What is the Opposite of Deranged?

Like the animals who have fallen victim to human incursion, we have become deranged; meaning, our range has become diminished, despoiled, eroded, and sterile. We no longer fully inhabit ourselves, and so are deprived of the terrain of our own animal knowing. My friend, Nora Jamieson, wrote a holy book called Deranged, whose stories of grief and spirit are inextricable - as we used to be - from the terrain in which they unfold. How, then, to make sense of the landscapes of death and diminishment we have created?

Here is a sly question that I love: Amitav Ghosh, in his book, The Great Derangement: Climate Change and the Unthinkable, asks, "if the contemporary trends in architecture, even in this period of accelerating carbon emissions, favor shiny glass-and-metal-plated towers, do we not have to ask, What are the patterns of desire that are fed by these gestures?"

Since form follows function follows form, the questions we ask and avoid, and the words we use to shape those questions, matter a great deal. Here in the west, we have woven ourselves into a web of commodification that has become our suicide. We have exported that commodification, disguised as freedom, and it has made us into murderers.

If our desire is to shore up the myth that our current way of life is necessary and therefore justifiable, then we deliver ourselves to Trump's surreal logic that 'the cure' of economic transformation is 'worse than the disease' of extinction. And yet, as the pandemic wears on, we are forced by our captivity to witness the living koan of resurgence in response to ruin.

A few days ago, my daughter sent a photo of her sunflower starts. One sprout was looking spindly, so its neighbor curled itself around the weak one to hold it up. I said, "The Natural World is coming forward to teach us!" She said, "Or maybe it's been teaching us all along but we're just getting quiet enough to hear it." One of the fiercest blessings of this pandemic is the extended opportunity to listen.
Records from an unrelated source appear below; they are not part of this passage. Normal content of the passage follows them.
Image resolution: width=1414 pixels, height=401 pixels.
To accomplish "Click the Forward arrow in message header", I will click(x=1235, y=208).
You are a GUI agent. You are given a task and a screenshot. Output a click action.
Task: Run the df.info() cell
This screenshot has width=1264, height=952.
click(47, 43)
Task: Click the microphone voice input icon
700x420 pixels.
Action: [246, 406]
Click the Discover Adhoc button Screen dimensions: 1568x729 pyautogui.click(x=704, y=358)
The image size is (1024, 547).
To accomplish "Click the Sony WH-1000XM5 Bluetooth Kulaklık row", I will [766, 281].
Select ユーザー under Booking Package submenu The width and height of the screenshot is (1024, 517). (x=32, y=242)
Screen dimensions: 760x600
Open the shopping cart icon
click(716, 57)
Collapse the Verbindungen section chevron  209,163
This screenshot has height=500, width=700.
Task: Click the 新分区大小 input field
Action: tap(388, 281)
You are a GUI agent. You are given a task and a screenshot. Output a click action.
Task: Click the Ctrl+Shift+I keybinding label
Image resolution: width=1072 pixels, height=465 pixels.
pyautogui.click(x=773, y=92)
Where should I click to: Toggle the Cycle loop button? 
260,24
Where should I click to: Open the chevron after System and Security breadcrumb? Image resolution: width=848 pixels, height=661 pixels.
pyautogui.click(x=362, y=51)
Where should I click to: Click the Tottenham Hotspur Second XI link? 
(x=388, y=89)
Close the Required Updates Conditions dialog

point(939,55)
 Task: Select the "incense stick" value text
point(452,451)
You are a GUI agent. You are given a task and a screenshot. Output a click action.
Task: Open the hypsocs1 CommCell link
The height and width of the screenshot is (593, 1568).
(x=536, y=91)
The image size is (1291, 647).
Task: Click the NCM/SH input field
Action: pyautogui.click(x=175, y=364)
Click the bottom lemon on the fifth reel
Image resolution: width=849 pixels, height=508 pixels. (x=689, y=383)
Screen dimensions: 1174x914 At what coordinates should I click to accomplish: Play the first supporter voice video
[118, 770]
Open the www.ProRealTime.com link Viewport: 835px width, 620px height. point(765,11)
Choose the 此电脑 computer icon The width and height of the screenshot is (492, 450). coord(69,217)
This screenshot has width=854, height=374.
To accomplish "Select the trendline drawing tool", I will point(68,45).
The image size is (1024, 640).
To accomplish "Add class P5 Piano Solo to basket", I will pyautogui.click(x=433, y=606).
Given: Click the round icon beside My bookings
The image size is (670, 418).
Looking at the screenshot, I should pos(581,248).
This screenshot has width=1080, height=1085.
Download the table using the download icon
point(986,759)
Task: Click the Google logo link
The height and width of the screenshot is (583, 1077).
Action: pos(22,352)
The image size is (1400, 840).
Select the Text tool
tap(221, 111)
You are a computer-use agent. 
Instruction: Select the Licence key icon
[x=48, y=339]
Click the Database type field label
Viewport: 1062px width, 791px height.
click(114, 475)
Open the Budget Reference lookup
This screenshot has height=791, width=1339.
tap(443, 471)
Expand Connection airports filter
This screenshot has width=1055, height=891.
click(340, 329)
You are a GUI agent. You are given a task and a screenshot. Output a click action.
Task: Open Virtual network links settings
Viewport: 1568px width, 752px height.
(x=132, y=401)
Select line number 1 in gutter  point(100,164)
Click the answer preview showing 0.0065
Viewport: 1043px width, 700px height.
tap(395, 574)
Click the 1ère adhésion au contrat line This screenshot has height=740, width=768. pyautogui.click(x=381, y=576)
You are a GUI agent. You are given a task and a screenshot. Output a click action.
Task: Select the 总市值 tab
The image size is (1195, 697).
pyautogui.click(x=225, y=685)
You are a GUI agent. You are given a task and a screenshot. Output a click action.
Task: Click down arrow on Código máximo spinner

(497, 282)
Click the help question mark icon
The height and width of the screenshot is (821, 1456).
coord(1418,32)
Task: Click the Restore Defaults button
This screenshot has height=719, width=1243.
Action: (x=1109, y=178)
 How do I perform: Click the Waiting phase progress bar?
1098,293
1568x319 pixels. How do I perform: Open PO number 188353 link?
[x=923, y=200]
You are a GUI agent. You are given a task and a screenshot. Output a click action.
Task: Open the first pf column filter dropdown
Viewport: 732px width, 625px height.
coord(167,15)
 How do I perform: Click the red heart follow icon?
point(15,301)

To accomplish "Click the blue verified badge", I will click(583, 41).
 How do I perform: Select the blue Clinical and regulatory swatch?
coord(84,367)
Nomadic peoples of the desert never lost their way in the vast, horizonless expanse of sand; they learned to read the patterns of wind on the dunes. They taught their children how to find oases of life-giving water. Similarly, ancient mariners found subaquatic pathways between islands and continents. Some relied on women who would lay on their bellies in the bottom of a canoe in order to feel the currents and the tides. They had to quiet their fears in order to sense and to see.

I have been asking myself, What is the opposite of derangement? Last night I realized that even the act of framing the question as a contest between opposites is to succumb to the false narrative that this or any dilemma is a binary choice. Like the virus itself, an either-or mindset is suffocating. A former therapist used to say, "Write your question on a 3 x 5 card and slip it under the door of your subconscious." Today, I wonder, What heals derangement? Framed in that way, the question feels more spacious, making room for answers to come.

Interestingly, the word itself was coined in France in the 1790's, during the time of the French Revolution, which was triggered, in part, by the enormous financial crisis created by the 1776 American War of Independence. Its meaning, literally, is to pull asunder the prevailing rank. The Bastille was stormed; feudalism was abolished; the Bourbon monarchy was overthrown. Ironically, in this sense, the original derangement has a quality of sanity to it. But, over time, the word came to mean a frenzied disorientation, demented, bewildered, and of unsound mind. (Little need to speculate how that definition usurped the original one.) Either way, the insanity that characterized the process of change is distinct (though not disconnected) from the necessity of the change itself.

 We are confronted by endless questions of survival and fear, and it's so easy to become stuck there. In this fraught journey of reclaiming the lost range of our wholeness, we must navigate from frenzied bewilderment to a state of calm and harmonized lucidity. The sunflowers, the desert and the sea will teach us.